■ **Records for this task**
----

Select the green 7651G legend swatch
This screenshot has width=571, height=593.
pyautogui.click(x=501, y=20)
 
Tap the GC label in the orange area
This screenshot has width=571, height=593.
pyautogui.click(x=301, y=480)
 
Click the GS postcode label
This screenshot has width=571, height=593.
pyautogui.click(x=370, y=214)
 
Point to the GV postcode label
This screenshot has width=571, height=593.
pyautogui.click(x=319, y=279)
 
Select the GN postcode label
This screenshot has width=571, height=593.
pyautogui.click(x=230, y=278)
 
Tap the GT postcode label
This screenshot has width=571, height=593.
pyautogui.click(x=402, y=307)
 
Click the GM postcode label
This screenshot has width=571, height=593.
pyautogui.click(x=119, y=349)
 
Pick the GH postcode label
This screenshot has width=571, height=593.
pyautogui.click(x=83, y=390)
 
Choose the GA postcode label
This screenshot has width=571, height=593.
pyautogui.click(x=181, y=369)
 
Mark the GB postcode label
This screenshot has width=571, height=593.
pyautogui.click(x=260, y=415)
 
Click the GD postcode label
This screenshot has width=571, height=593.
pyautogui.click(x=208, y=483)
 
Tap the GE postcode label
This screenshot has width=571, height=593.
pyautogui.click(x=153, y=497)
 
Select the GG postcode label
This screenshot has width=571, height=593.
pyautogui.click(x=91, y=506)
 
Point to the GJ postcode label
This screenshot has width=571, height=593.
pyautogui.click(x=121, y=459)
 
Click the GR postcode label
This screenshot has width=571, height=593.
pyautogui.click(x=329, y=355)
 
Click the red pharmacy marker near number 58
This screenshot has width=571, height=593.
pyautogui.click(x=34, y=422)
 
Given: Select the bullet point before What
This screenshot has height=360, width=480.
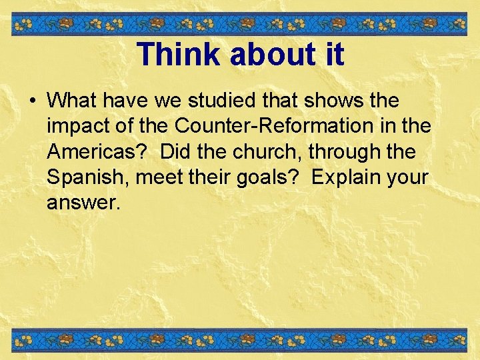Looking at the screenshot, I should tap(32, 102).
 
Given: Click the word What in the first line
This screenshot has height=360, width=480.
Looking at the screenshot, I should tap(71, 101).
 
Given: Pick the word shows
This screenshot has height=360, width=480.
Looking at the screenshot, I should tap(339, 101).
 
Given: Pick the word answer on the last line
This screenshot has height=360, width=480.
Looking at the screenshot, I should tap(81, 202).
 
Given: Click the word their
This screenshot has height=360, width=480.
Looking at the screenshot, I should tap(213, 177).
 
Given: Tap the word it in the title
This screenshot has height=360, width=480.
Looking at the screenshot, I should tap(333, 54).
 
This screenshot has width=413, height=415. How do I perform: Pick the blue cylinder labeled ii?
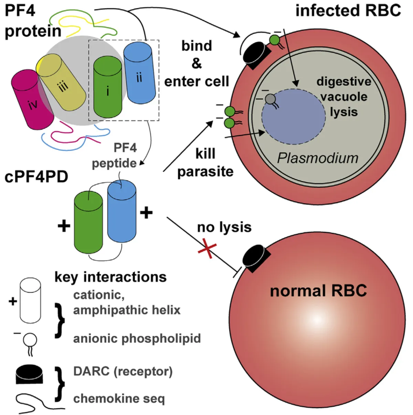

----

■ **Set task**
Reproduce the listing above verbatim, omitting the pictures.

■ **Full output**
Select the green 7651G legend swatch
This screenshot has width=571, height=593.
pyautogui.click(x=501, y=20)
 
Tap the GC label in the orange area
This screenshot has width=571, height=593.
pyautogui.click(x=301, y=480)
 
Click the GS postcode label
This screenshot has width=571, height=593.
pyautogui.click(x=370, y=214)
 
Point to the GV postcode label
This screenshot has width=571, height=593.
pyautogui.click(x=319, y=279)
 
Select the GN postcode label
This screenshot has width=571, height=593.
pyautogui.click(x=230, y=278)
 
Tap the GT postcode label
This screenshot has width=571, height=593.
pyautogui.click(x=402, y=307)
 
Click the GM postcode label
This screenshot has width=571, height=593.
pyautogui.click(x=119, y=349)
 
Pick the GH postcode label
This screenshot has width=571, height=593.
pyautogui.click(x=83, y=390)
 
Choose the GA postcode label
This screenshot has width=571, height=593.
pyautogui.click(x=181, y=369)
 
Mark the GB postcode label
This screenshot has width=571, height=593.
pyautogui.click(x=260, y=415)
 
Click the GD postcode label
This screenshot has width=571, height=593.
pyautogui.click(x=208, y=483)
 
Tap the GE postcode label
This screenshot has width=571, height=593.
pyautogui.click(x=153, y=497)
 
Select the GG postcode label
This screenshot has width=571, height=593.
pyautogui.click(x=91, y=506)
 
Point to the GJ postcode label
This screenshot has width=571, height=593.
pyautogui.click(x=121, y=459)
 
Click the GR postcode label
This screenshot has width=571, height=593.
pyautogui.click(x=329, y=355)
 
Click the red pharmacy marker near number 58
This screenshot has width=571, height=593.
pyautogui.click(x=34, y=422)
 
Given: Select the bullet point before What
This screenshot has height=360, width=480.
Looking at the screenshot, I should tap(32, 102).
 
Given: Click the word What in the first line
This screenshot has height=360, width=480.
Looking at the screenshot, I should tap(71, 101).
 
Given: Pick the word shows
This screenshot has height=360, width=480.
Looking at the screenshot, I should tap(339, 101).
 
Given: Pick the word answer on the last line
This screenshot has height=360, width=480.
Looking at the screenshot, I should tap(81, 202).
 
Given: Click the word their
This screenshot has height=360, width=480.
Looking at the screenshot, I should tap(213, 177).
 
Given: Tap the word it in the title
This screenshot has height=360, width=480.
Looking at the screenshot, I should tap(333, 54).
 
This screenshot has width=413, height=415. How do I perform: Pick the blue cylinder labeled ii?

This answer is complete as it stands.